Bye, Roger. Die besten 11 Bond-Songs.

This is for you, Roger Moore. 

Natürlich ist es Geschmackssache: Wie jetzt Roger Moore nicht unbedingt der beste James Bond war, sind die Songs zu seinen sieben Bondfilmen jetzt nicht am überragendsten. Alles ist immer Geschmackssache. Der erste Bond-Song ist einer der berührendsten und erst noch ein Winner: „The Man With The Golden Gun“ (1974) (mit Roger Moore). Beginnt ein bisschen verkifft, gewinnt rasant an Tempo und holt dann wieder herunter. Lulus Stimme unvergleichlich.

Und wenn ihr jetzt gedacht habt, ich hätte „The Spy Who Loved Me“ vergessen, nein. Das ist einer der zwei Bond-Soundtracks, die für den Oscar nominiert wurden (der andere war Skyfall). Und der Song daraus „Nobody Does It Better“, ein Hit.

Ohne Worte.

Shirley Bassey hat „Moonrake“, Moores vierten Bondfilm performt. Aber eben auch „Diamonds Are Forever“ (und „Goldfinger“).
Düster, erotisch, grossartig: Garbage-Shirley Manson in „The World Is Not Enough“.
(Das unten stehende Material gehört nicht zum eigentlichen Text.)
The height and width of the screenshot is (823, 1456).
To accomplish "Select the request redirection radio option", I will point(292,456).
Ist nicht mein Fall. Aber Rockette Dominique meinte, Jack White müsse rein. Hat sie ja auch wieder recht.

Ich weiss nie, was mich mehr fasziniert: Dass Tom Jones vor über 50 Jahren James-Bond-Lieder gesungen hat (1965) oder die Tatsache, dass ein so alter, äh, Song irgendwie in diese Zeit zu passen scheint. Ich mein: 50 Jahre!  
Axl hats dann irgendwie besser gemacht. Doch „Live And Let Die“ bleibt ein Klassiker ein hübsches Lied.
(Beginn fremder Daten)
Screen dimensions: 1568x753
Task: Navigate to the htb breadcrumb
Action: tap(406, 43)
Und das hab ich mir aufgespart: „A View to a Kill“, mit Roger Moore aus den tiefsten, und ich meine: allertiefsten! 80ern (1985).

Aha. Und jetzt kommt Miriam noch mit einem Nachtrag:

„Die Another Day“, da fällt mir einfach immer ein, dass der Film am Set „Diet another day“ genannt worden war, weil Pierce Brosnan ja ein bisschen zu viel gefuttert hatte. Und dass mich Madonna dort mehr denn je nervte. Miriam hat das Video aber auch nicht wegen ihr gewählt, geschweige denn wegen dem Song – ihr gefällt das Schwanensee-Fechtduell.

Jesses. Fast vergessen. Sheryl Crow, super.